Prompt:
For the entries that follow, retype exactly the lines from the one containing "Build Your Cybersecurity Quote (1227, 977)" to the one containing "Постачальникам (35, 26)", inclusive, and only those. Images stay out of the copy.

───── Dataset entries

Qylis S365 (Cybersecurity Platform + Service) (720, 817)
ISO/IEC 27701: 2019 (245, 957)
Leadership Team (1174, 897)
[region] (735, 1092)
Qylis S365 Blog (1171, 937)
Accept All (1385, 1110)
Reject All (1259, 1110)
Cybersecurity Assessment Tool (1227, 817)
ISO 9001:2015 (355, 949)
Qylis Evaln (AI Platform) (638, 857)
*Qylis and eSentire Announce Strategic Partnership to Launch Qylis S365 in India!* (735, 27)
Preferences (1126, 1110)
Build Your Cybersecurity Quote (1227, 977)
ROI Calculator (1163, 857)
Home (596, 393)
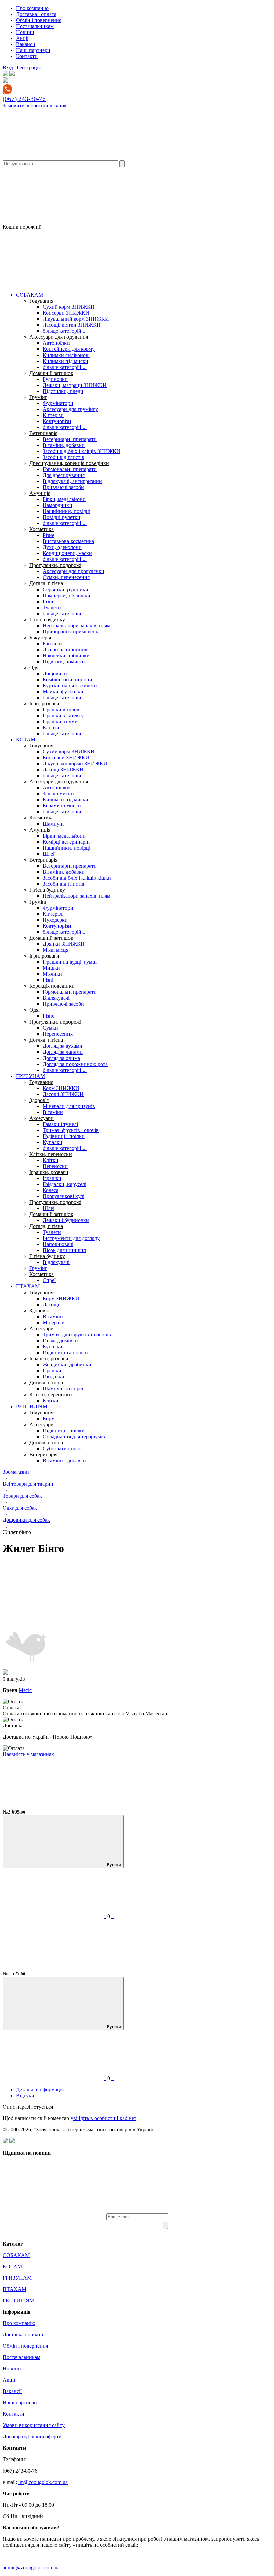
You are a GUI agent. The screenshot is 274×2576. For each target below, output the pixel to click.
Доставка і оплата (36, 14)
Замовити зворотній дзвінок (35, 105)
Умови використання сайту (34, 2425)
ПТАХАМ (28, 1286)
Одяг (35, 667)
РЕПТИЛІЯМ (31, 1406)
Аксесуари (41, 1118)
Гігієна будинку (47, 619)
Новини (25, 32)
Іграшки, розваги (48, 1172)
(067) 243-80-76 (24, 98)
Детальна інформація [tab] (40, 2089)
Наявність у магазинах (28, 1754)
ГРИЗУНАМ (30, 1076)
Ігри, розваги (44, 703)
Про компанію (32, 8)
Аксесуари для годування (58, 337)
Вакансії (25, 44)
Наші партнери (33, 50)
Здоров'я (39, 1100)
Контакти (27, 56)
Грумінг (38, 397)
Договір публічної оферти (32, 2436)
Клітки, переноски (50, 1154)
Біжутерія (40, 637)
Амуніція (39, 493)
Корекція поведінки (52, 986)
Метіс (25, 1690)
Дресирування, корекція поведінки (69, 463)
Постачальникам (35, 26)
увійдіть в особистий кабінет (103, 2118)
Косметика (41, 529)
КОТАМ (25, 739)
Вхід (8, 67)
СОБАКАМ (29, 295)
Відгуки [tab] (25, 2095)
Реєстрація (29, 67)
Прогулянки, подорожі (55, 565)
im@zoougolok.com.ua (43, 2482)
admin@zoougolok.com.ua (31, 2567)
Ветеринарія (43, 433)
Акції (22, 38)
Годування (41, 301)
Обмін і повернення (38, 20)
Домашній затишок (51, 373)
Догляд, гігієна (46, 583)
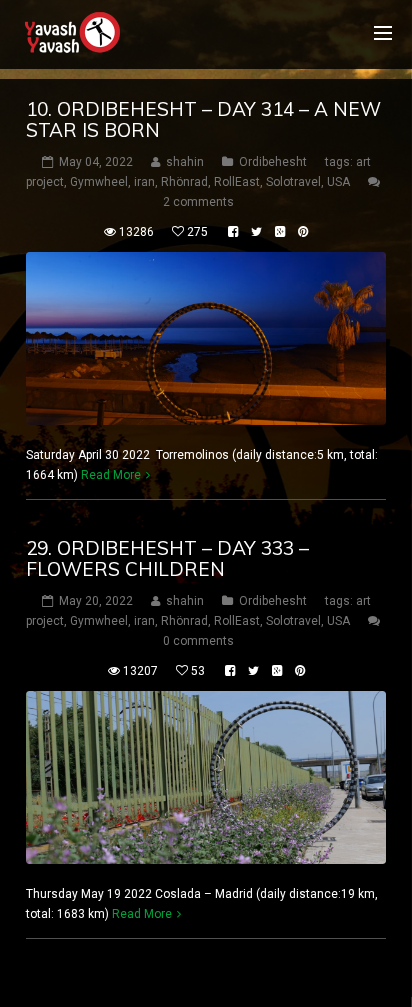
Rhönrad (184, 182)
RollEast (237, 182)
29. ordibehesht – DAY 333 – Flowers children (167, 558)
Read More (111, 475)
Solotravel (293, 182)
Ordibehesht (273, 162)
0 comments (198, 641)
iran (144, 182)
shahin (185, 162)
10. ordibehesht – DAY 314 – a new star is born (203, 119)
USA (338, 182)
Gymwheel (99, 182)
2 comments (198, 202)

──────────

Reply:
Build Your Cybersecurity Quote (1227, 977)
ROI Calculator (1163, 857)
Home (596, 393)
You are a GUI agent. The screenshot is 274×2576. For each target below, output the pixel to click.
Доставка і оплата (36, 14)
Замовити зворотній дзвінок (35, 105)
Умови використання сайту (34, 2425)
ПТАХАМ (28, 1286)
Одяг (35, 667)
РЕПТИЛІЯМ (31, 1406)
Аксесуари (41, 1118)
Гігієна будинку (47, 619)
Новини (25, 32)
Іграшки, розваги (48, 1172)
(067) 243-80-76 (24, 98)
Детальна інформація [tab] (40, 2089)
Наявність у магазинах (28, 1754)
ГРИЗУНАМ (30, 1076)
Ігри, розваги (44, 703)
Про компанію (32, 8)
Аксесуари для годування (58, 337)
Вакансії (25, 44)
Наші партнери (33, 50)
Здоров'я (39, 1100)
Контакти (27, 56)
Грумінг (38, 397)
Договір публічної оферти (32, 2436)
Клітки, переноски (50, 1154)
Біжутерія (40, 637)
Амуніція (39, 493)
Корекція поведінки (52, 986)
Метіс (25, 1690)
Дресирування, корекція поведінки (69, 463)
Постачальникам (35, 26)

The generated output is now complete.